Please print the entries below word for word, beginning at the line that contains "Given: Open the Sort" and stopping after the line that contains "point(58,9)". Print nothing outside that span.
□ □ □
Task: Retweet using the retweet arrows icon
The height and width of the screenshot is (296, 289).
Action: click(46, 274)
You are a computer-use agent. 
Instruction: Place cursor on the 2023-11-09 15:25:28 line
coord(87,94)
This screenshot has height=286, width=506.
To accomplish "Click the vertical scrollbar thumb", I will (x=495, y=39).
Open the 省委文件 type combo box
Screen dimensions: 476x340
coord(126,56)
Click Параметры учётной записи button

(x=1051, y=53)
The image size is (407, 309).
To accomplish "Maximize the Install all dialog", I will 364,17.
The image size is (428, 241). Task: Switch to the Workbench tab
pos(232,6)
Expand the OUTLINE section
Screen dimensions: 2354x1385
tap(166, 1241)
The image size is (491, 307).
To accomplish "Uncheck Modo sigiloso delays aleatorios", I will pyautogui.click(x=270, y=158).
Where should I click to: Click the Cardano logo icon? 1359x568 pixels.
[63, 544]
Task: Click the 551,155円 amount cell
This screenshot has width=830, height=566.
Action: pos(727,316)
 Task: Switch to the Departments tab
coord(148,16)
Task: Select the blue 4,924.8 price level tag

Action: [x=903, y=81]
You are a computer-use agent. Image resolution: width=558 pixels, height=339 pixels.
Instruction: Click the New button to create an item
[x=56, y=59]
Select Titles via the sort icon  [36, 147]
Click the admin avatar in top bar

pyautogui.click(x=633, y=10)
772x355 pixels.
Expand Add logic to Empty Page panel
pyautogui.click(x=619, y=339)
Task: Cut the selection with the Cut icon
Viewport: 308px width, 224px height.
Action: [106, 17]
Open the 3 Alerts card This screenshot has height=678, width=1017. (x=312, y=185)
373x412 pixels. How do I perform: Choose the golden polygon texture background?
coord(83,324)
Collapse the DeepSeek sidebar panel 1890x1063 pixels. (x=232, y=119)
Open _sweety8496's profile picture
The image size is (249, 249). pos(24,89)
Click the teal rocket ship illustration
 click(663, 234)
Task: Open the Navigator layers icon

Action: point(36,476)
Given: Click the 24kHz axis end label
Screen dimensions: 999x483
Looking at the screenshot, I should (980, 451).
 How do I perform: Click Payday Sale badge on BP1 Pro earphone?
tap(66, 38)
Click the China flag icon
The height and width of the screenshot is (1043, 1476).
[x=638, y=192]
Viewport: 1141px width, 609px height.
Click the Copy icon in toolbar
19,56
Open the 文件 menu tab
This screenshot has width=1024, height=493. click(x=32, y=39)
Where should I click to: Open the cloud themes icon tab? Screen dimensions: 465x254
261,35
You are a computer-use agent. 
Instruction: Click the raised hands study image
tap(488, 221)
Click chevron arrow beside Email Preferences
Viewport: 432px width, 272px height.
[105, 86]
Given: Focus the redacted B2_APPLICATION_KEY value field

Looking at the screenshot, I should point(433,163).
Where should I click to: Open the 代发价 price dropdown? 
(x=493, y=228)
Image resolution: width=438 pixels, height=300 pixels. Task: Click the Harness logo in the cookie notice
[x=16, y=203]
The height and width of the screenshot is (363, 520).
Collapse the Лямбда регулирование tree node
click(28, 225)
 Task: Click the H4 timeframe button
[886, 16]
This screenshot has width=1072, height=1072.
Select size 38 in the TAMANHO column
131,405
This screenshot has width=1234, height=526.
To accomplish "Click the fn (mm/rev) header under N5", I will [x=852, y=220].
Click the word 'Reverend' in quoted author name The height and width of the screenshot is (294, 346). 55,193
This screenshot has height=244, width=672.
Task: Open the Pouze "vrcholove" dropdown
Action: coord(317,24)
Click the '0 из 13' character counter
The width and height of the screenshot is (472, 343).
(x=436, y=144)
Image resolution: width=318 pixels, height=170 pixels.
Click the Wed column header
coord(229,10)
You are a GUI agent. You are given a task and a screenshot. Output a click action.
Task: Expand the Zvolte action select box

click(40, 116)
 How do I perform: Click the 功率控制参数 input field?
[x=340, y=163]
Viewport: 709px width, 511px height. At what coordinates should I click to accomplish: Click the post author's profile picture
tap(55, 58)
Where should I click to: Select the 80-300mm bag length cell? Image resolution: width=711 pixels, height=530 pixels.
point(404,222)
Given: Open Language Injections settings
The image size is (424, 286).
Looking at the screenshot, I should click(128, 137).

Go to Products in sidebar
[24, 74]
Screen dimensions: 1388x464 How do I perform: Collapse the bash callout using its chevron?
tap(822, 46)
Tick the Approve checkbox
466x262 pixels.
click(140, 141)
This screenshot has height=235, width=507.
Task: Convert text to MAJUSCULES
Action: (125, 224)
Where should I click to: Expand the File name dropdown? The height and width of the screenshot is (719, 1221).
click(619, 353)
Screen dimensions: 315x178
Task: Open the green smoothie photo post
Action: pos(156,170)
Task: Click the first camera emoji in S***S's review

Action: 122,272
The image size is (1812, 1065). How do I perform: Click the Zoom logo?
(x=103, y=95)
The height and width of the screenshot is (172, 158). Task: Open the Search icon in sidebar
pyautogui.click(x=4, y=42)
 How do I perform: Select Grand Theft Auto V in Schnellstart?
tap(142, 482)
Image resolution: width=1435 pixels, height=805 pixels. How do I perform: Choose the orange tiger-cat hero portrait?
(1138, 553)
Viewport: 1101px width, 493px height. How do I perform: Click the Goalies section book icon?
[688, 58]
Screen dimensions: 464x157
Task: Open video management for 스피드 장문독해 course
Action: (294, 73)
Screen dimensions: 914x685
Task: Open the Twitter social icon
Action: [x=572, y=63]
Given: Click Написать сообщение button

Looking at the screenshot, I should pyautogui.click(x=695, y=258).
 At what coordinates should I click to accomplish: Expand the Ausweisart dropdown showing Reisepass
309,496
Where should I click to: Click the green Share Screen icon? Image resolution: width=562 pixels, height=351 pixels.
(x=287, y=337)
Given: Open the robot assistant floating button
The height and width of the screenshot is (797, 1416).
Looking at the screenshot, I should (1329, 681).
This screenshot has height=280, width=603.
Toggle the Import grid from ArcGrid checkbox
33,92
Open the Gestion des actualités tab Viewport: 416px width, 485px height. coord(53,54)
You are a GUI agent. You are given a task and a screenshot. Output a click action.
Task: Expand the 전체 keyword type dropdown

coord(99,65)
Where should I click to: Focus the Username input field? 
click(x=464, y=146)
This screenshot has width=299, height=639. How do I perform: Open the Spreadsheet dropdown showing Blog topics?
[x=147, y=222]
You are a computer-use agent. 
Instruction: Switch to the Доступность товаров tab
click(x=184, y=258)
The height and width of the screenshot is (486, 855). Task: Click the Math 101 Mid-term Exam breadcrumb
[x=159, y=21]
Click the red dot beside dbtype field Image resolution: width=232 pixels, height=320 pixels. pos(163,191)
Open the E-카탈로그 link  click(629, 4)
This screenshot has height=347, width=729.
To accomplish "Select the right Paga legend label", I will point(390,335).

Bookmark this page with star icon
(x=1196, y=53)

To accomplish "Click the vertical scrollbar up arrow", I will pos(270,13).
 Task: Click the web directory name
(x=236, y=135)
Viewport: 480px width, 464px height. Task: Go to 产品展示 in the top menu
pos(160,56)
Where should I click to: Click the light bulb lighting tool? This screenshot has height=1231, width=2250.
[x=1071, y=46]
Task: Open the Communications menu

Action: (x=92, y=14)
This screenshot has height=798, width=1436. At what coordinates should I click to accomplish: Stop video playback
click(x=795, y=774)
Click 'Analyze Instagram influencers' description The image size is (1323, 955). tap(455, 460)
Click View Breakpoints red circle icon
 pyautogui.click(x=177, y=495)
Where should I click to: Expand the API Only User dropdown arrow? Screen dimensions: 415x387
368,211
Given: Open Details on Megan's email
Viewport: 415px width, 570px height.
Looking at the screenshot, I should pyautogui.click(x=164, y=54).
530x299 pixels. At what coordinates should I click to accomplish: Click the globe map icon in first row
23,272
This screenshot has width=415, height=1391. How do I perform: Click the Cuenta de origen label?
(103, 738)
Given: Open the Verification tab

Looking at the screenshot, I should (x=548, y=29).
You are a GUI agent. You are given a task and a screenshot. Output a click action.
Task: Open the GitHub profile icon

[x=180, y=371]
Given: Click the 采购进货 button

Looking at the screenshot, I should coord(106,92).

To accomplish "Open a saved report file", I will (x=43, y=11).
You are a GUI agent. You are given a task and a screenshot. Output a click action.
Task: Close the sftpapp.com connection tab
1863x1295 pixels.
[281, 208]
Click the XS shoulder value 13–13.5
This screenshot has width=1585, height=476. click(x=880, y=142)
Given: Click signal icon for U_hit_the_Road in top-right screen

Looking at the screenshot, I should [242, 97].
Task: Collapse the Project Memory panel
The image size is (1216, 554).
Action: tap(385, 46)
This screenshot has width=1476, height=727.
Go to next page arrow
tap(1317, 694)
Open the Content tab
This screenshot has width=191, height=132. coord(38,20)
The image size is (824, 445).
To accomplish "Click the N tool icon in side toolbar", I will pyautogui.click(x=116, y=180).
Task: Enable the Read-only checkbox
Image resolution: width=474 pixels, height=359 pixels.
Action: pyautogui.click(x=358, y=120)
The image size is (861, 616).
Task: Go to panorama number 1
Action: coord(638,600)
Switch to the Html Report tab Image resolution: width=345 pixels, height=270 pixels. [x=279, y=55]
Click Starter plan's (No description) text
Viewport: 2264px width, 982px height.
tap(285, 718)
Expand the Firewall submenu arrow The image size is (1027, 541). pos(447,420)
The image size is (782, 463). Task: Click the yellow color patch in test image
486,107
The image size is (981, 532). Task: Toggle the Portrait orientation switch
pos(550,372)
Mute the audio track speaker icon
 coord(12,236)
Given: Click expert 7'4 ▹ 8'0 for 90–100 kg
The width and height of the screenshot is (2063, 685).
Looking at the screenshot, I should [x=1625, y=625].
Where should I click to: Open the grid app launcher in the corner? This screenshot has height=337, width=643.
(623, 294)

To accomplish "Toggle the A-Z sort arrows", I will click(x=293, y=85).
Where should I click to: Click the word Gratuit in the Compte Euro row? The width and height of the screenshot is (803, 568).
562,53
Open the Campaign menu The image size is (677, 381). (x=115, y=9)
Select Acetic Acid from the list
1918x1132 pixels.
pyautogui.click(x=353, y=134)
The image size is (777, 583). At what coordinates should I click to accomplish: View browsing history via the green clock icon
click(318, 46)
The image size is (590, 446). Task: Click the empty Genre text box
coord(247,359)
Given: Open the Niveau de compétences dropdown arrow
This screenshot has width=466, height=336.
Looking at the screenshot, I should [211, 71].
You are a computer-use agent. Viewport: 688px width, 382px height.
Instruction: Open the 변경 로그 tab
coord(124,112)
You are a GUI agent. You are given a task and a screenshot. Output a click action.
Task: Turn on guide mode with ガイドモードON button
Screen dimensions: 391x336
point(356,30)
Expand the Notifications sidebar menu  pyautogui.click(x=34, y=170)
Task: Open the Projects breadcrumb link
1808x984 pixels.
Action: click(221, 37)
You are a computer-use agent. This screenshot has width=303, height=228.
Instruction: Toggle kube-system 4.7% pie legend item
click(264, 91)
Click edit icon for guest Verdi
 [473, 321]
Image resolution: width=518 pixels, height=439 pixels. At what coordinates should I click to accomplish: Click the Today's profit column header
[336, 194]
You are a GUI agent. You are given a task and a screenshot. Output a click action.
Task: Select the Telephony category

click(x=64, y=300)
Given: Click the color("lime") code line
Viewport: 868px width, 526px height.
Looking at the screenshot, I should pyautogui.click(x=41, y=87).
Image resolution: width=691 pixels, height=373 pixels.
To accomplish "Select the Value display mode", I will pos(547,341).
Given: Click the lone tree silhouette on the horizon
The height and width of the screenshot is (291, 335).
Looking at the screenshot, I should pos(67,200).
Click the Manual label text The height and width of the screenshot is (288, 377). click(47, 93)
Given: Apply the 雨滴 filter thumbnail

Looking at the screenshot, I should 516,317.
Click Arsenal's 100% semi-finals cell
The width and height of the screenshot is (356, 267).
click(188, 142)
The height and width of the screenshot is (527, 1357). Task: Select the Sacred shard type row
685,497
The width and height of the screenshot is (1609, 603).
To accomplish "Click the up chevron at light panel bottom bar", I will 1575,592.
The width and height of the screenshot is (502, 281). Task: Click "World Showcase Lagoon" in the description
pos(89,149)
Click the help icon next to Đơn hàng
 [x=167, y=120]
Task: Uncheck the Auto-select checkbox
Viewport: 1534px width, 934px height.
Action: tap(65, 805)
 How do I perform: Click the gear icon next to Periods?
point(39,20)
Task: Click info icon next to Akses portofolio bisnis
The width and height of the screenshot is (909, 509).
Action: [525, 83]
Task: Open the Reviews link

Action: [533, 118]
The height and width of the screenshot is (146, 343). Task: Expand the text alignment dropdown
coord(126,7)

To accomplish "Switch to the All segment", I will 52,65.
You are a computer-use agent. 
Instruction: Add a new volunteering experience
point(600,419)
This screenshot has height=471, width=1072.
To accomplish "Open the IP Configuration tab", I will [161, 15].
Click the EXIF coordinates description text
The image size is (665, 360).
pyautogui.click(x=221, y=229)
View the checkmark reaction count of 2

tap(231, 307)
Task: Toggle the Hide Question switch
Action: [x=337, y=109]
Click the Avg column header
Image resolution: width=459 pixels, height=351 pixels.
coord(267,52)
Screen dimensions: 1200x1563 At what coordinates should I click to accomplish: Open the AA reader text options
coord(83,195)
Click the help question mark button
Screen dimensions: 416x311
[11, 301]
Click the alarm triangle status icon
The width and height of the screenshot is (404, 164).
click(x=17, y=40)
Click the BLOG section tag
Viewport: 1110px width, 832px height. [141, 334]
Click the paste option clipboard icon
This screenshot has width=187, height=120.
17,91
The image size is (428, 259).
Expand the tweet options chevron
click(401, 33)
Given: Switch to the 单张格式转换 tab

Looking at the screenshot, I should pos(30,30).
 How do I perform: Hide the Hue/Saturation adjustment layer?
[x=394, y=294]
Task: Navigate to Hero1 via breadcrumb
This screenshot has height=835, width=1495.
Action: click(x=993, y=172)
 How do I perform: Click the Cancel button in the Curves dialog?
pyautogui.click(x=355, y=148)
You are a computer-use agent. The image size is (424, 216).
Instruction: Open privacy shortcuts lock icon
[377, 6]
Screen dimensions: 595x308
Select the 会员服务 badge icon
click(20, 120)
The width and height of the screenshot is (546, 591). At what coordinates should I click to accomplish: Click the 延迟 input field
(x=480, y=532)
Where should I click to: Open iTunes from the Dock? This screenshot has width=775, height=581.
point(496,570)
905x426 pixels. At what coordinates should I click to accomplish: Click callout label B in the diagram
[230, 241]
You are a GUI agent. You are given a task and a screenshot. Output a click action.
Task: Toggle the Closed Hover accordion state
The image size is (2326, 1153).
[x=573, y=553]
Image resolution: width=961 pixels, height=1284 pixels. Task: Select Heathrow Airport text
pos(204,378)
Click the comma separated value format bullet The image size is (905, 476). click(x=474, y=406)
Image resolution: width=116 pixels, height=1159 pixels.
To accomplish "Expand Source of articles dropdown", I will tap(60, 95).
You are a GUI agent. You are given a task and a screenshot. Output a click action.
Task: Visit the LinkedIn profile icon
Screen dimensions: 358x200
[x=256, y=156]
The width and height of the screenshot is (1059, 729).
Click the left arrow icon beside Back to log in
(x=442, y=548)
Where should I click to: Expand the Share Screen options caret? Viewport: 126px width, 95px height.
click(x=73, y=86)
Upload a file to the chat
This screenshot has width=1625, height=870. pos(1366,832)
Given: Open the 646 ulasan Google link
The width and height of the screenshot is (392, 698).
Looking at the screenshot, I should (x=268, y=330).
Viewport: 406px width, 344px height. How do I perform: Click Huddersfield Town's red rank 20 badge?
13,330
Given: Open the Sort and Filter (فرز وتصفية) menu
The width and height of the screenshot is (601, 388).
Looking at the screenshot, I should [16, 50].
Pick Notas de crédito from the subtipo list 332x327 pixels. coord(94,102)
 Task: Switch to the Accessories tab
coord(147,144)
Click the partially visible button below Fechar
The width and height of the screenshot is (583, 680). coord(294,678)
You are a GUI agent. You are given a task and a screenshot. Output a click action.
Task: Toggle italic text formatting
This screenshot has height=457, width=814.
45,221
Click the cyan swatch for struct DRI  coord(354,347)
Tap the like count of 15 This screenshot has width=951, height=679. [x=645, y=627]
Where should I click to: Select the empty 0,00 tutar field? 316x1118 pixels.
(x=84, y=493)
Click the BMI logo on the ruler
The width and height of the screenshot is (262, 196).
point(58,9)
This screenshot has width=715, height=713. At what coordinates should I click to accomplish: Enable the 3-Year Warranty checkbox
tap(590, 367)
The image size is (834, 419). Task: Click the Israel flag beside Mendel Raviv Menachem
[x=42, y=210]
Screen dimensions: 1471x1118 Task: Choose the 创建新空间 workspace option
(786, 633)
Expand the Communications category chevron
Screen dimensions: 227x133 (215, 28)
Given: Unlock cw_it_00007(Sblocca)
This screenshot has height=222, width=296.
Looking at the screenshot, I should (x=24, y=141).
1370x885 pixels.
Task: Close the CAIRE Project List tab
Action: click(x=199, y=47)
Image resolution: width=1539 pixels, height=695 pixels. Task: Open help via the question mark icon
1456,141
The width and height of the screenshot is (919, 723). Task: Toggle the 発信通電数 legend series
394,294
□ □ □
• **Reply**
Given: Open the Sort and Filter (فرز وتصفية) menu
The width and height of the screenshot is (601, 388).
Looking at the screenshot, I should [16, 50].
Pick Notas de crédito from the subtipo list 332x327 pixels. coord(94,102)
 Task: Switch to the Accessories tab
coord(147,144)
Click the partially visible button below Fechar
The width and height of the screenshot is (583, 680). coord(294,678)
You are a GUI agent. You are given a task and a screenshot. Output a click action.
Task: Toggle italic text formatting
This screenshot has height=457, width=814.
45,221
Click the cyan swatch for struct DRI  coord(354,347)
Tap the like count of 15 This screenshot has width=951, height=679. [x=645, y=627]
Where should I click to: Select the empty 0,00 tutar field? 316x1118 pixels.
(x=84, y=493)
Click the BMI logo on the ruler
The width and height of the screenshot is (262, 196).
point(58,9)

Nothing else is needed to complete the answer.